The thing about my father that shaped my life was not his success. It was the message he passed on about foster care, and how it can totally change the direction of a person’s life. It was not luck that helped my father be successful, it was a family willing to take him in and love him as their own. Growing up, I always knew I wanted to be a foster/adoptive parent. I thought I felt this way because of my father. But now I know, it was my grandfather and grandmother who really shaped my life, long before I was born.
Being a foster parent in rural Utah has some challenges and benefits you just do not experience in areas with a larger population. In our area, you may find it difficult to find a specialist for a child with autism or a dentist or eye doctor willing to accept Medicaid. You could easily find yourself driving in excess of a hundred miles for the nearest orthodontist or psychiatrist who will.
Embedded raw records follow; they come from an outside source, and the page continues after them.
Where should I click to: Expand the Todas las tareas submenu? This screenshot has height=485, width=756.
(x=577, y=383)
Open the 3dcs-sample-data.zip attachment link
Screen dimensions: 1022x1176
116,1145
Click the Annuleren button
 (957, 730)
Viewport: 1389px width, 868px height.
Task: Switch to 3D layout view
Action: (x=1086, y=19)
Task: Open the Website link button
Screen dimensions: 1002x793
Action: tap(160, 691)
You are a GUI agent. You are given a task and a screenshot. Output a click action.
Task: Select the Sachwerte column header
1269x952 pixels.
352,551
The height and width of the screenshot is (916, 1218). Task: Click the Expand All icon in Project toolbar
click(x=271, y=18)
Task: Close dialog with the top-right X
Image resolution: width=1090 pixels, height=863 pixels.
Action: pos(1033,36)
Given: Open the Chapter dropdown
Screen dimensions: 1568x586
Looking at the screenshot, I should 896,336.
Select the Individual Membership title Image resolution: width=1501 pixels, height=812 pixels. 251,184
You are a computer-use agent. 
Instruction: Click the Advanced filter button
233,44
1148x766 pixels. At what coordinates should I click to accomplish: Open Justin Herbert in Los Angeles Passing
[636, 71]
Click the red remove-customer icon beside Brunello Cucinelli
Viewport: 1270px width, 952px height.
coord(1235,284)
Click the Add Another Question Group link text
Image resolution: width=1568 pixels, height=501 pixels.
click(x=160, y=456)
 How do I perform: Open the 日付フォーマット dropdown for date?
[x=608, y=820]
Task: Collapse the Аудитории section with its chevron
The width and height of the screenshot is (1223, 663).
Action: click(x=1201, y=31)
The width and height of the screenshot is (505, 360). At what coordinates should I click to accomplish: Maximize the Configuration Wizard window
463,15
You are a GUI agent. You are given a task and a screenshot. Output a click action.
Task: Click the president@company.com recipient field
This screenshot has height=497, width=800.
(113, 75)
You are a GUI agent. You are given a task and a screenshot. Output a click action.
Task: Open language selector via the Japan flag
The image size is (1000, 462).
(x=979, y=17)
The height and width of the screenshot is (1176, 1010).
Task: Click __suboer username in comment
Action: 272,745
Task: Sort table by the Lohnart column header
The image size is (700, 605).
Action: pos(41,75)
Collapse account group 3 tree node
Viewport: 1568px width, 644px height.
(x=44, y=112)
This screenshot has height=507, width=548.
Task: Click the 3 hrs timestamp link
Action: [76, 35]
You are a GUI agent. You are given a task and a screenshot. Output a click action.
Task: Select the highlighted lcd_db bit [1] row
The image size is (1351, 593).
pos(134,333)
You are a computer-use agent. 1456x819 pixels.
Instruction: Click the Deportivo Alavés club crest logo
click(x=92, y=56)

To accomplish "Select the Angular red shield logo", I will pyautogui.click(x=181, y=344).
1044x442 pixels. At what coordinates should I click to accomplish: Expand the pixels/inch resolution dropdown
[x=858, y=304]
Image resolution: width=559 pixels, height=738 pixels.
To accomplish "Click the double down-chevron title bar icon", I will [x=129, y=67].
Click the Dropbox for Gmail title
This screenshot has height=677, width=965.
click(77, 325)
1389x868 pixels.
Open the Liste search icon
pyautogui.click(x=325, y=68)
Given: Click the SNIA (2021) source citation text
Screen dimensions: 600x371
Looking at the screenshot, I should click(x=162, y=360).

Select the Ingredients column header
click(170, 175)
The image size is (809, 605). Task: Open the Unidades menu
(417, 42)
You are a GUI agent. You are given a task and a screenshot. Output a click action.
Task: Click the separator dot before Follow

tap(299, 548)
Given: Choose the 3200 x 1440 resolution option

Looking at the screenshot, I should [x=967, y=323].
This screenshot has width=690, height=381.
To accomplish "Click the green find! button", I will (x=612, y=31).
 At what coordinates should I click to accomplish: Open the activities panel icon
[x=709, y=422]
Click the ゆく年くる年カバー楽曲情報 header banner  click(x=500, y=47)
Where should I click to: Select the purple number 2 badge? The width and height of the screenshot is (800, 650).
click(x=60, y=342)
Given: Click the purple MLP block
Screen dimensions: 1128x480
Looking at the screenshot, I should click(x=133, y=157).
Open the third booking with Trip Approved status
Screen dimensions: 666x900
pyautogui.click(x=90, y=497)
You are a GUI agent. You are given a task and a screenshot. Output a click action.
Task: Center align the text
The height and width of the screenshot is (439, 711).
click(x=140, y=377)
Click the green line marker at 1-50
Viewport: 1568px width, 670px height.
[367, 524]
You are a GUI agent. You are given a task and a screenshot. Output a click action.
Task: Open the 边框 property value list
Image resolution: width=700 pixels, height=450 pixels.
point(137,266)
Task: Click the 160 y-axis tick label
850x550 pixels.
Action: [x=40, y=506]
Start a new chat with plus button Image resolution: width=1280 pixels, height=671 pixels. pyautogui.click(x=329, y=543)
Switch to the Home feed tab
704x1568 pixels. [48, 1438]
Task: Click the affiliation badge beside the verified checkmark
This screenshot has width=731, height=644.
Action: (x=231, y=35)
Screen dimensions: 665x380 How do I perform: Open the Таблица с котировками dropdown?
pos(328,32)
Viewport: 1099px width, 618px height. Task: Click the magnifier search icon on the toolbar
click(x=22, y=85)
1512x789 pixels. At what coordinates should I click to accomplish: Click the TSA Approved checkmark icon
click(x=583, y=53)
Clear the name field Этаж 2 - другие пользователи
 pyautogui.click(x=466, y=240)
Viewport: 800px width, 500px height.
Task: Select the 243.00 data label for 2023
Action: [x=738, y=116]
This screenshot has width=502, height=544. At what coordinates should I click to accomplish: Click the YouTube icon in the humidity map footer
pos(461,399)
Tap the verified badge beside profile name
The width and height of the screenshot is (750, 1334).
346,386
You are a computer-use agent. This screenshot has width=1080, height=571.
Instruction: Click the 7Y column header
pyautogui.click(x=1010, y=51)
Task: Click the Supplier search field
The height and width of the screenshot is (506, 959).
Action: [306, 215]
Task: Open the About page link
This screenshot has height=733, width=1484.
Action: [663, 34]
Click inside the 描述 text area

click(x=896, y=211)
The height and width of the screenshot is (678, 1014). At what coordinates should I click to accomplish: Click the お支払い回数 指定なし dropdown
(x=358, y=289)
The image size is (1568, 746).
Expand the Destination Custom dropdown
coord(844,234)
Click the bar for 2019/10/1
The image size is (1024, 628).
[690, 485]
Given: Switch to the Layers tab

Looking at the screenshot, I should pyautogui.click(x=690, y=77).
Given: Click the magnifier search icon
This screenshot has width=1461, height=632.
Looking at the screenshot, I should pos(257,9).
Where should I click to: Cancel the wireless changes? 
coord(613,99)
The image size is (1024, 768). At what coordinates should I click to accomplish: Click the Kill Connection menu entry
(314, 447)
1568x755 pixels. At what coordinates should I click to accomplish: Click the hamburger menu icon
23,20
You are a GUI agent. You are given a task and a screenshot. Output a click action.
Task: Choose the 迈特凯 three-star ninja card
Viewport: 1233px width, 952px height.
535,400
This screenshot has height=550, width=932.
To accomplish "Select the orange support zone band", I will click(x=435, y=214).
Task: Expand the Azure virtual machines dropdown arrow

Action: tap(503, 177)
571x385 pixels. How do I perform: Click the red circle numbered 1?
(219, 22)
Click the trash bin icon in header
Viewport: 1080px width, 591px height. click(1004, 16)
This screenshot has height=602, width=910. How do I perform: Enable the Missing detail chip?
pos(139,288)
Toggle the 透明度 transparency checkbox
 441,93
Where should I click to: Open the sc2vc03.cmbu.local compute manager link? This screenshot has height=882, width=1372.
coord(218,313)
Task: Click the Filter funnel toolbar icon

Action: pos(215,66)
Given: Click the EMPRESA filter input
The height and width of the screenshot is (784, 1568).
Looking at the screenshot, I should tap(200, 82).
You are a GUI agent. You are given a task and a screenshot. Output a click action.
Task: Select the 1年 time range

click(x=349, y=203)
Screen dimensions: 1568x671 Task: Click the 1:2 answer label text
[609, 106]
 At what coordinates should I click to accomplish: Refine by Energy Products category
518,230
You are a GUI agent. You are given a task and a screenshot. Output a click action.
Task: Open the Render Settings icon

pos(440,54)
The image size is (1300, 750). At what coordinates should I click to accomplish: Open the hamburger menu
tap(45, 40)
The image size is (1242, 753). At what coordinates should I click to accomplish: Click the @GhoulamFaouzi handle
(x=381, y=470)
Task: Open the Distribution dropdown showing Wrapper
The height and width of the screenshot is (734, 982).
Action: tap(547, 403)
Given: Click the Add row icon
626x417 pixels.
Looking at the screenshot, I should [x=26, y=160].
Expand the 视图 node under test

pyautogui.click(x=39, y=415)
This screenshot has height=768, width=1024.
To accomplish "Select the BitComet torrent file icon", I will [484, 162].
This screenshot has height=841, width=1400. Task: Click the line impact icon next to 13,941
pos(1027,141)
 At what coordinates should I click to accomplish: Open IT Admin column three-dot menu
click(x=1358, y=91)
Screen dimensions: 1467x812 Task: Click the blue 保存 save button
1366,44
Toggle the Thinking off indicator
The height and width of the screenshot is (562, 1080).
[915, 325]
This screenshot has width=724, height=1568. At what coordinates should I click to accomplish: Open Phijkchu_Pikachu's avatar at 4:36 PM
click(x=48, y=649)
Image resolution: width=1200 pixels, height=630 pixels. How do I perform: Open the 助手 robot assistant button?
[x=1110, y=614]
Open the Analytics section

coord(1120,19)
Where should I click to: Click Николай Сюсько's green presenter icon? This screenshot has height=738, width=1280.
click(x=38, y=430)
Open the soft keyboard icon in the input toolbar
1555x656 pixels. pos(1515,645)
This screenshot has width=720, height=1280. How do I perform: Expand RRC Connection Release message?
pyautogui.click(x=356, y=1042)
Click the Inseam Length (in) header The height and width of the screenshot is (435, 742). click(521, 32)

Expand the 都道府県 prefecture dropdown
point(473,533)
But what you will find is a community willing to help in any way it can. Recreation centers, movie theaters, and restaurants will often give discounted prices to foster families. City offices, county libraries and conference centers are willing to allow you to use their facilities free of charge. Clinical professionals and DCFS workers know you, and the children you are serving. Judges learn to know you by name, and value your input. Rural city league teams accommodate a child who comes in the middle of a season. For the most part, rural communities are very friendly to people willing to be foster parents.
Confidentiality may be a challenge in a rural community. In Blanding and Moab, everyone knows who the foster parents are. When you show up to church or a ball game with a new kid, everyone can make an educated guess that they are in foster care. Frequently, the children entering your home are also from your community, so you may get a question like, “Why is that kid with you?” or “Is that so and so’s child? Are they in foster care?” But for the most part, people mind their own business.
Being a foster parent in a rural area gives you a true opportunity to love your neighbor. Reunification is the primary goal of foster care and life-long bonds are just an added benefit. When you have had a child, or children, in your home who have successfully reunified with their family, they will always be a part of your family, and you theirs.
It feels really great to see a family come through the process stronger and know you helped. To get a hug from, not only a child, but the child’s mom, who you have also helped, is the best feeling in the world.